Обсуждение: COPY to/from non-local file

Поиск
Список
Период
Сортировка

COPY to/from non-local file

От
Jaime Silvela
Дата:
I've been looking around for this functionality:
Is it possible to use COPY with a file that doesn't reside in the DB's
filesystem? I know there is sort of a solution in using COPY from stdin/
COPY to stdout, however that depends on calling the psql command, which
breaks the flow of control of the programs I'm trying to write.
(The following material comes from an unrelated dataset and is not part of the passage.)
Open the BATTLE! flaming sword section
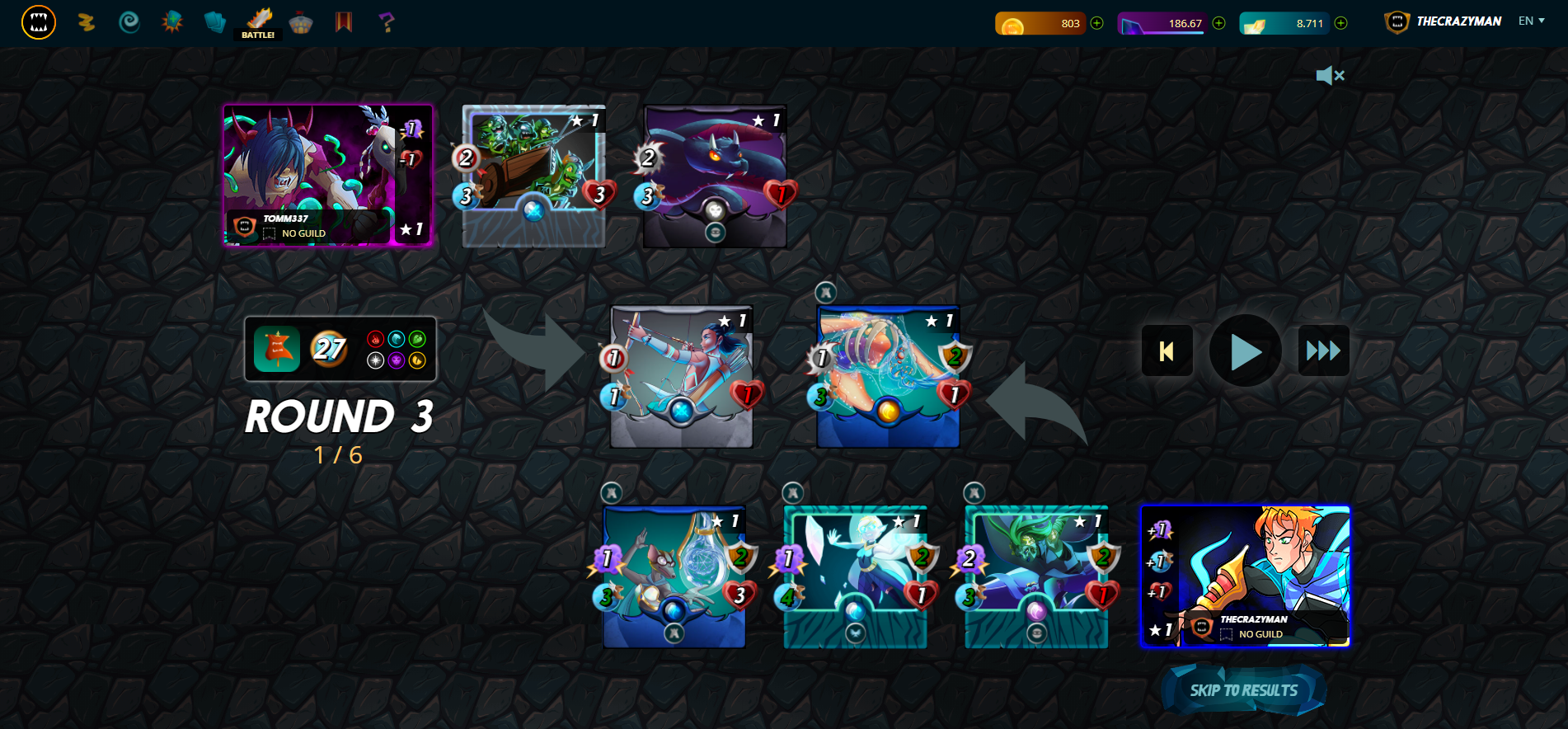The image size is (1568, 729). point(258,22)
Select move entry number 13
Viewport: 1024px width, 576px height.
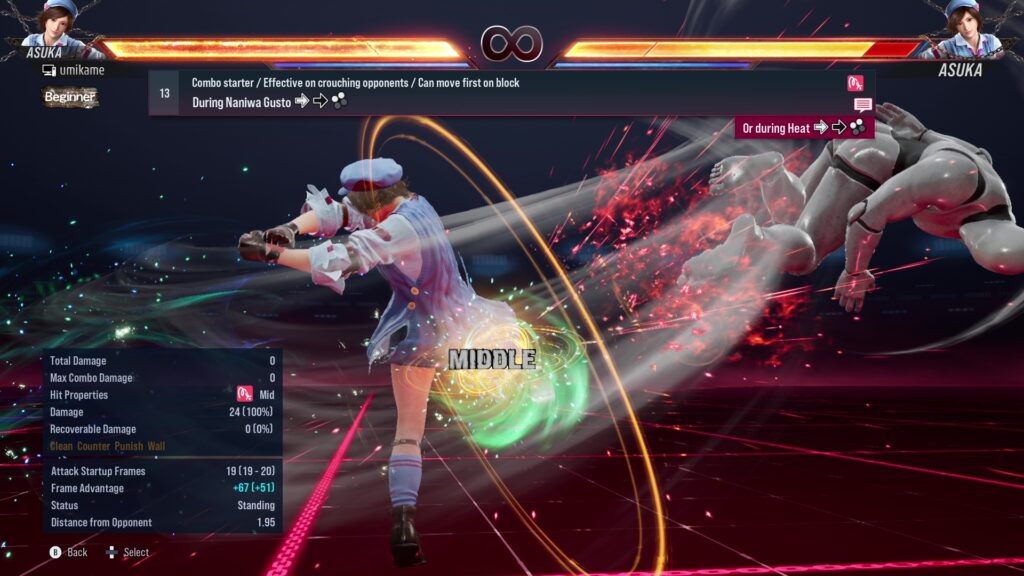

Here's the story: I have a Ruby on Rails application which sits on
server A, and connects to a Postgres Database running on B. Using the
regular flow, the rails code writes into various tables, and then
generates a table that needs to be exported into a file which will be
used as input into a separate program, a simulator, and kept in the
filesystem of the Rails server. Using the COPY command would entail
either of
a) Using COPY to generate the file on server B, then transfer to A - but
how? ftp?  I want to reduce this type of coupling
b) Using COPY TO STDOUT from psql, called in the Rails code with a
backtick, then gathering the output  and filing it. - but this solution
depends on having psql in the path of the Rails server, reintroducing
the server credentials, and from a programming point of view is kind of
ugly.
c) The Postgres driver for Rails tries to give an interface to the COPY
command using "raw_connection", "getline" and "endcopy", but it's quite
brittle, so I'm avoiding it altogether.

At the moment I'm avoiding those solutions, and instead get the table
into Rails space with a CURSOR on a SELECT, then simply write the file
in Rails, one line at a time. However, the tables I'm writing are pretty
big, and  the performance is so much worse than with COPY...

Any suggestions?
Thanks
Jaime


***********************************************************************
Bear Stearns is not responsible for any recommendation, solicitation,
offer or agreement or any information about any transaction, customer
account or account activity contained in this communication.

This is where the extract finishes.